The human MDR1 gene encodes a multispecific drug transporter, P- glycoprotein (Pgp), that prevents drug accumulation in resistant cells. Overexpression of MDR1 is sufficient for conferring multidrug resistance on otherwise normal cells. This suggests that MDR1 might be used in gene therapy to protect hematopoietic cells against chemotherapy-related myelotoxicity. Of 164 cancer- related gene therapy trials currently in force, nine incorporate the concept of hematopoietic cell chemoprotection; six of these use the MDR1 gene. Another application of MDR1 is to use it as an in vivo selectable marker to enhance the expression of linked foreign genes in transfected or virally transduced cells. Mouse experiments indicate that MDR1 can be chemoprotective and selectable in vivo, but attempts to use MDR1 as a chemoprotective agent in human gene therapy trials have, so far, been disappointing. Evidence will be provided suggesting that the reason for its poor in vivo performance in humans is that MDR1 is a stringent selectable marker that requires very high levels of P-glycoprotein, the MDR1 gene product, to mediate survival of transduced cells. Indeed, the most significant barriers to successful gene therapy with MDR1 appear to be transduction efficiency and gene expression--i.e., the number of cells that can be transduced and that can express high enough levels of MDR1 to survive selection. We hypothesize that MDR1 will serve as an effective in vivo selectable marker or chemoprotective gene only if the problem of stringency can be overcome. Four specific aims are designed to test this hypothesis and to develop the optimal strategy for overcoming selection stringency: 1) Determine if MDR1 selection stringency can be overcome by maximizing gene transduction efficiency and gene expression levels with state-of- the-art gene therapy tools. 2) Determine if selection stringency can be overcome by using mutant versions of MDR1/Pgp as the selectable marker. 3) Determine if selection stringency can be overcome by using a two-step selection strategy. 4) Determine if MDR1 can confer an in vivo survival advantage on human hematopoietic cells. Building on results in Specific Aims 1-3, this aim will use primary human hematopoietic progenitors to study the survival of MDR1-transduced cells in NOD/SCID and SCID- hu mouse model systems.

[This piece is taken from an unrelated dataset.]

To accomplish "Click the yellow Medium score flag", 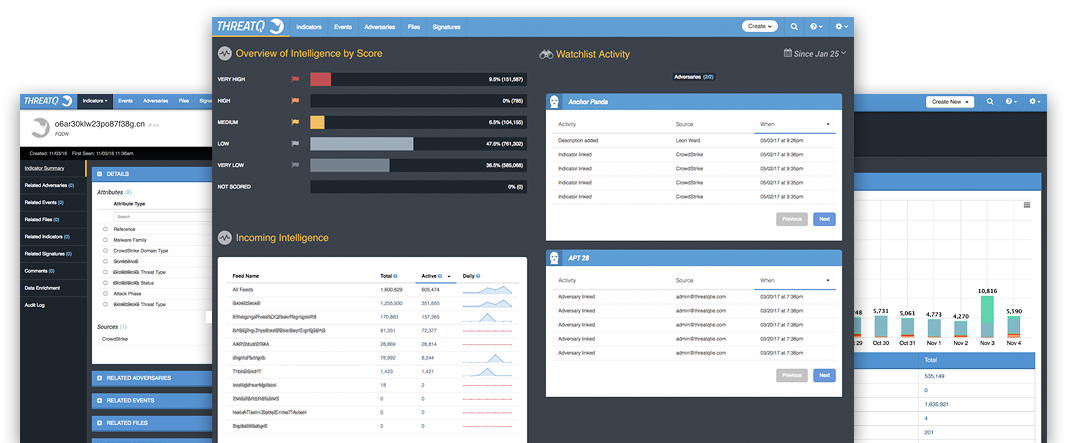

人MDR 1基因编码一种多特异性药物转运蛋白P-糖蛋白（Pgp），可防止药物在耐药细胞中蓄积。 MDR 1的过表达足以使其他正常细胞产生多药耐药性。 这表明，MDR 1可能用于基因治疗，以保护造血细胞免受化疗相关的骨髓毒性。 在目前有效的164项癌症相关基因治疗试验中，有9项纳入了造血细胞化学保护的概念;其中6项使用了MDR 1基因。 MDR 1的另一个应用是将其用作体内选择标记，以增强转染或病毒转导细胞中连接的外源基因的表达。 小鼠实验表明，MDR 1可以在体内具有化学保护性和选择性，但迄今为止，在人类基因治疗试验中使用MDR 1作为化学保护剂的尝试令人失望。 将提供的证据表明，其在人体内表现不佳的原因是，MDR 1是一种严格的选择性标记，需要非常高水平的P-糖蛋白，MDR 1基因产物，介导转导细胞的存活。 事实上，用MDR 1成功进行基因治疗的最重要障碍似乎是转导效率和基因表达--即，可以被转导并且可以表达足够高水平的MDR 1以在选择中存活的细胞的数量。 我们假设，MDR 1将作为一个有效的体内选择标记或化学保护基因，只有当严格的问题可以克服。 设计了四个具体目标来测试该假设并开发克服选择严格性的最佳策略：1）确定是否可以通过使用最先进的基因治疗工具最大化基因转导效率和基因表达水平来克服MDR 1选择严格性。 2)确定是否可以通过使用MDR 1/Pgp突变体作为选择标记来克服选择严格性。3)确定是否可以通过使用两步选择策略克服选择严格性。 4)确定MDR 1是否可以赋予人造血细胞体内存活优势。 基于特异性目的1-3的结果，该目的将使用原代人造血祖细胞来研究MDR 1转导的细胞在NOD/SCID和SCID-hu小鼠模型系统中的存活。